- [Goal] Return, word for word, the lines starting with the one that contains "will (122, 158)." and going on through the one that contains "pyautogui.click(x=460, y=298)", including both of those lines.

>>>

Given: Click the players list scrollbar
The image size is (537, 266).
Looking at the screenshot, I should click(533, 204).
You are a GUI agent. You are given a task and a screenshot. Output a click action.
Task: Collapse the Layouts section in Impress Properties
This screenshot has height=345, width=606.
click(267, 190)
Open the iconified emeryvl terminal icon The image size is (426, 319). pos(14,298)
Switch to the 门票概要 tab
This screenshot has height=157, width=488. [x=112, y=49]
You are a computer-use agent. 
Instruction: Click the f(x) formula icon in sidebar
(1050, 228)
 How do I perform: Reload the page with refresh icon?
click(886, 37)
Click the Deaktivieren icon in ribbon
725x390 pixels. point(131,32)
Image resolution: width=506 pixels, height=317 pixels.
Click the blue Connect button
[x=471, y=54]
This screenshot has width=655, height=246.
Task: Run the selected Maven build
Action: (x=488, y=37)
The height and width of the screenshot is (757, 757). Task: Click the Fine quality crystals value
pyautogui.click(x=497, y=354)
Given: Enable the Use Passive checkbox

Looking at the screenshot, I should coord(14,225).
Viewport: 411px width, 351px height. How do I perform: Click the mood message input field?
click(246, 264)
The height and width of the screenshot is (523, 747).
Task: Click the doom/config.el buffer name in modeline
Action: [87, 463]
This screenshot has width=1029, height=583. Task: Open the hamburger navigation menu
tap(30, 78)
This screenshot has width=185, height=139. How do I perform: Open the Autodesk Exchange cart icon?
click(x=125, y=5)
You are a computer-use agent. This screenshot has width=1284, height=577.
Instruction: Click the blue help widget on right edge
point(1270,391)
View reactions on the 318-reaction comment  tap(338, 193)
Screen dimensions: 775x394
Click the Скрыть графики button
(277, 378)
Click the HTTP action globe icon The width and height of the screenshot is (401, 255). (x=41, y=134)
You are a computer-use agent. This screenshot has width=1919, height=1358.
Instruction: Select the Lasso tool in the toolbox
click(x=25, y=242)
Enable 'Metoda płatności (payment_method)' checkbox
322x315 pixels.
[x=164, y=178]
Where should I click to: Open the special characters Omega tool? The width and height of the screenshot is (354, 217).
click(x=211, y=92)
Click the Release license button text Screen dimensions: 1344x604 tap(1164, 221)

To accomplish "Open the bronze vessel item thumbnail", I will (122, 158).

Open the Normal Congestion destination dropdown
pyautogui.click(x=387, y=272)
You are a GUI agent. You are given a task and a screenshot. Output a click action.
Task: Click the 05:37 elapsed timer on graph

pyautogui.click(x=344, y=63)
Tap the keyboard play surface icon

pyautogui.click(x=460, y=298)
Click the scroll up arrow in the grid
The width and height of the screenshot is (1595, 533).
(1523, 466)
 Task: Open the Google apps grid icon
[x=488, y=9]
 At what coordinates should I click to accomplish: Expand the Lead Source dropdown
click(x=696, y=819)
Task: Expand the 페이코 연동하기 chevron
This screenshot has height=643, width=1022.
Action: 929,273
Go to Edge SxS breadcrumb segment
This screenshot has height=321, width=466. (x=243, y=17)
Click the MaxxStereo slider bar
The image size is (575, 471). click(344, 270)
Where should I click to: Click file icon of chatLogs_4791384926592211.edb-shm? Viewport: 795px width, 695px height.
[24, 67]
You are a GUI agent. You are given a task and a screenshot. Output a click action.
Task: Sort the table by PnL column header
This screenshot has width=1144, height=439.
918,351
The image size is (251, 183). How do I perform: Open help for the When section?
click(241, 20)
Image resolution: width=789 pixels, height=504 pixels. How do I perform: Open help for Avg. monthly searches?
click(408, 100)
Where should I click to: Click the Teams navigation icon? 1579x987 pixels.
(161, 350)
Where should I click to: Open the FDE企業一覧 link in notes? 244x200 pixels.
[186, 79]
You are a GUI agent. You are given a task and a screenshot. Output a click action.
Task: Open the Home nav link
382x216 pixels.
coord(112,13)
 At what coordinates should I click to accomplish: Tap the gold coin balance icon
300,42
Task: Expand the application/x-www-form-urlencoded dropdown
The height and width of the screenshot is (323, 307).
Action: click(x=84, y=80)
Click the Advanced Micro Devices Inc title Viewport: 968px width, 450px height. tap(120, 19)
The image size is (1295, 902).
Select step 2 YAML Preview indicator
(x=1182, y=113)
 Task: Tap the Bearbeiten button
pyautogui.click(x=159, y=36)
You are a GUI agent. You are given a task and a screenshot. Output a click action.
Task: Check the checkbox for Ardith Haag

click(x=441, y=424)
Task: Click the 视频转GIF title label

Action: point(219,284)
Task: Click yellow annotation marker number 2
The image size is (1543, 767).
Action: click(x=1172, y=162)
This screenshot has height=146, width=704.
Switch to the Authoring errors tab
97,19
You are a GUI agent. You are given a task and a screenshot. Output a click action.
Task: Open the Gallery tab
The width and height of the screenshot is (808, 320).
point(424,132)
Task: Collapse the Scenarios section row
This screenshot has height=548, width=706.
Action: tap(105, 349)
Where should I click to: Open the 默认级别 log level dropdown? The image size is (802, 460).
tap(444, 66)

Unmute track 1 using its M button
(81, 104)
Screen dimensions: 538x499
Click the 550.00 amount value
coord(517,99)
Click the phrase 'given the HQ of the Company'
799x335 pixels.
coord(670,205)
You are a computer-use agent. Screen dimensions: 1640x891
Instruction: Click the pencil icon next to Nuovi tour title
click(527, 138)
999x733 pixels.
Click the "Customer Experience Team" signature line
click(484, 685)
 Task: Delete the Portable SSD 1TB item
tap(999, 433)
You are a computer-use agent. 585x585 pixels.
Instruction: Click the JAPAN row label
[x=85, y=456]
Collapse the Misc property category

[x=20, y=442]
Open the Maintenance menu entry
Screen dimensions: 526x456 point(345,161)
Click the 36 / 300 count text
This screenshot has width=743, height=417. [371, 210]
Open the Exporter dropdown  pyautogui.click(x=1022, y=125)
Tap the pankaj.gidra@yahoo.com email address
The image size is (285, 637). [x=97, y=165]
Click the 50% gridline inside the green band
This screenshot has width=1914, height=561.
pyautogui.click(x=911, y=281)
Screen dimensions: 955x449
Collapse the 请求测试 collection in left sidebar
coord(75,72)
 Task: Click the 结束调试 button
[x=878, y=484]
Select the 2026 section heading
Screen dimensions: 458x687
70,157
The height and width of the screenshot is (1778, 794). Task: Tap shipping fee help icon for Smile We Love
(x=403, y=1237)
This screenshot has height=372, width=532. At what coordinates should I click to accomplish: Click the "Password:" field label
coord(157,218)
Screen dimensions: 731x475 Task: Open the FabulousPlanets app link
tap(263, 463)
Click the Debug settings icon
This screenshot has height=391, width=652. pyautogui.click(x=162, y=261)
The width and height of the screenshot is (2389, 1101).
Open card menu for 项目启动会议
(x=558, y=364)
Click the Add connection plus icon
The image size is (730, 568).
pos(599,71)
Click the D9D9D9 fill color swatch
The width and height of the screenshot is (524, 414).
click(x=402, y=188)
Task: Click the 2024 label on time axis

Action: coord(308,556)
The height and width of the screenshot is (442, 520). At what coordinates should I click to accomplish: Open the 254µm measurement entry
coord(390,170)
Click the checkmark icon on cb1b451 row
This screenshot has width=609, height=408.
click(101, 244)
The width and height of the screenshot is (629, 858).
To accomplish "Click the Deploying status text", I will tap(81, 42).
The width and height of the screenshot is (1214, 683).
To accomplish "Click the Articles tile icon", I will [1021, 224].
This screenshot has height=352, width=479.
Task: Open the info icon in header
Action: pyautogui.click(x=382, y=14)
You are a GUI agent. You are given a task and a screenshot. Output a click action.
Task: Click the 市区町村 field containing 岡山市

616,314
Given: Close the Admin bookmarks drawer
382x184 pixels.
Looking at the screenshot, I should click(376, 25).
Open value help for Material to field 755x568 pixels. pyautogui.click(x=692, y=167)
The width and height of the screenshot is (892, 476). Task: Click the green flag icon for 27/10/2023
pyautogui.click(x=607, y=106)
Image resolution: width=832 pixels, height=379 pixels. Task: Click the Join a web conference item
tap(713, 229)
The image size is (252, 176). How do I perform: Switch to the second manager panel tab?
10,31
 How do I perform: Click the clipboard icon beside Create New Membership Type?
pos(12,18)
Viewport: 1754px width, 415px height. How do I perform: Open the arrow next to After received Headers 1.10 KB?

<<<

- [Solved exercise]
To accomplish "Open the bronze vessel item thumbnail", I will (122, 158).

Open the Normal Congestion destination dropdown
pyautogui.click(x=387, y=272)
You are a GUI agent. You are given a task and a screenshot. Output a click action.
Task: Click the 05:37 elapsed timer on graph

pyautogui.click(x=344, y=63)
Tap the keyboard play surface icon

pyautogui.click(x=460, y=298)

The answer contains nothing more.